*Required tasks*
1. Rewrite the acorn squash passage from "I’ve previously made" to "to like squash?", putting "butternut squash" in place of every "acorn squash".
2. Extend the acorn squash passage, picking up right after its final sentence.

When fall harvest comes I’m always experimenting in search of new answers to the age old question of how to cook acorn squash.  Okay, maybe it’s not age old, but I feel like I’m constantly asking myself what to do with my squash.  This recipe is very similar to my mother’s way of cooking acorn squash, you know the melted butter and brown sugar, roast it till it’s soft method.  But in the interest of texture, I needed some kind of stuffing for the squash.  This pecan and cranberry stuffed acorn squash recipe is beyond amazing, even my squash hating disliking husband is willing to eat it (as long as it’s a squash we got from our CSA that I need to use up, I’m not allowed to buy any!)

I’ve previously made a savory stuffed acorn squash and really wanted to make a slightly sweeter version.  Squashes are so healthy that it’s important to me to try and find ways to make it palatable to those of us who grew up not liking it.  There are 40 calories in acorn squash per 100 grams of weight, that means that a medium acorn squash has around 170 calories, not bad!  Even better news is that 1 cup of mashed acorn squash gives you 145% of your daily value of Vitamin A!!!  It also contains quite a bit of Vitamin C, Potassium and some fiber and protein as well.  With all those nutritional benefits, how can you not want to like squash?

*Entries shown*
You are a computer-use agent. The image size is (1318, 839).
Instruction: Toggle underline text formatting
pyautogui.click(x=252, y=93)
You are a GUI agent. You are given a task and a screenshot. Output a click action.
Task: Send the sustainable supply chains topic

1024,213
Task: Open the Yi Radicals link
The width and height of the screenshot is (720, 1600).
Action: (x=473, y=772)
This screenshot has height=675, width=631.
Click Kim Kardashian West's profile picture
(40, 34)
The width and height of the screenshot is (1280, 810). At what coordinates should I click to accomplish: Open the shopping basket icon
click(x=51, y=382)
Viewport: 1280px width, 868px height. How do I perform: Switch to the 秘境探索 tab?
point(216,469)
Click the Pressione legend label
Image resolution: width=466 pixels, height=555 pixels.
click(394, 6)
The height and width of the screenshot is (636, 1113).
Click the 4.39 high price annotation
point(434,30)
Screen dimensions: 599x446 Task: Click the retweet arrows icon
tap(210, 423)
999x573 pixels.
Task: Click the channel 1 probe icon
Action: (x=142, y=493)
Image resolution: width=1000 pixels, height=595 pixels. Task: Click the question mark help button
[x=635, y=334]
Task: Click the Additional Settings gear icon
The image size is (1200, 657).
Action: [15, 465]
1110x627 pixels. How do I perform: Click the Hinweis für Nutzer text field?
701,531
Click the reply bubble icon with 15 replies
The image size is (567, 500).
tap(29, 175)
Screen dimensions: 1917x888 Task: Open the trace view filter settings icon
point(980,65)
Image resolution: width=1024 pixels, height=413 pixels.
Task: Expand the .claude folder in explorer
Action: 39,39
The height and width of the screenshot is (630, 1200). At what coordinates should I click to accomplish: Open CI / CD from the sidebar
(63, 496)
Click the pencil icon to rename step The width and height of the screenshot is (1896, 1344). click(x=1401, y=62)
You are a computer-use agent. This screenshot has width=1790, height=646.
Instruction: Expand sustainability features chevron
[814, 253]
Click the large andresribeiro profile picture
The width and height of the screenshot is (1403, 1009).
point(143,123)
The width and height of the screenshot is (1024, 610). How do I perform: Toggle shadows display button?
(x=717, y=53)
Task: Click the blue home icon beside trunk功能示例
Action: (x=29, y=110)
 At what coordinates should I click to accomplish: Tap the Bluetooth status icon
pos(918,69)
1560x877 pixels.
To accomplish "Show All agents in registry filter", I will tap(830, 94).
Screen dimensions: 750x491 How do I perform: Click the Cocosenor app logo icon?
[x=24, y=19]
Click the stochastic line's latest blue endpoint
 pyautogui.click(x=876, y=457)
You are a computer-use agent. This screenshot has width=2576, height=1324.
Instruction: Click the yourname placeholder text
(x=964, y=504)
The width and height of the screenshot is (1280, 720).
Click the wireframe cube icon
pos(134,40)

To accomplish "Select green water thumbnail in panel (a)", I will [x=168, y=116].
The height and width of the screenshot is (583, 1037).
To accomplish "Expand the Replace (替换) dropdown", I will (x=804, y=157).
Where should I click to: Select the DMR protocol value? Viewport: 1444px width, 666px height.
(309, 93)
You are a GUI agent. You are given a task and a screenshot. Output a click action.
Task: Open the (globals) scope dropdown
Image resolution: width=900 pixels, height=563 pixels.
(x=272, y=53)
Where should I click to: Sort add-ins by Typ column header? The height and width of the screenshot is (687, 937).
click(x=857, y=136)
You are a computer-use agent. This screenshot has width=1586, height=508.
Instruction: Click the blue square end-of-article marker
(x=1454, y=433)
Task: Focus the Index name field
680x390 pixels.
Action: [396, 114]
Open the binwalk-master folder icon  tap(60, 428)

*Answers by item number*
1.
I’ve previously made a savory stuffed butternut squash and really wanted to make a slightly sweeter version.  Squashes are so healthy that it’s important to me to try and find ways to make it palatable to those of us who grew up not liking it.  There are 40 calories in butternut squash per 100 grams of weight, that means that a medium butternut squash has around 170 calories, not bad!  Even better news is that 1 cup of mashed butternut squash gives you 145% of your daily value of Vitamin A!!!  It also contains quite a bit of Vitamin C, Potassium and some fiber and protein as well.  With all those nutritional benefits, how can you not want to like squash?

2.
I’m also trying to move more towards eating seasonally.  It’s a struggle because I still want caprese salad in January (even if the tomatoes are from South America) and apples in March.  But I know eating seasonally and locally is better for the environment and helps me get more variety in my diet.  It’s going back to the way we used to eat! Don’t get me wrong, I don’t restrict myself, if I’m really craving a banana I get one.  But I try to really focus on playing with what’s in season to create seasonal recipes we love year after year.

This is one of those easy fall recipes that incorporates some of my favorite holiday ingredients.  In fact I think I’ll be bringing some to my parents’ house to help mix up the traditional Thanksgiving side dishes.  But you don’t have to just eat it as a side.  Eric and I usually each have a quarter as our main dish for a vegetarian dinner, maybe with a salad or some cheese and grapes on the side.   It’s also a GREAT option for a healthy dessert, especially if you’re in need of a gluten free dessert recipe.

We’ll be making stuffed acorn squash in the Healthy Cooking on a Tight Budget class  this Friday.  It’s a perfect dish for class because whether participants are on a vegetarian, vegan or gluten free diet (we always have at least two out of three in each class) they can eat it!

If you’ve never cooked with acorn squash before, don’t be intimidated.  It’s really simple to prepare acorn squash for cooking.  I’ve got the instructions in the recipe, but if you’re a visual person I’ve got a little photo tutorial above as well.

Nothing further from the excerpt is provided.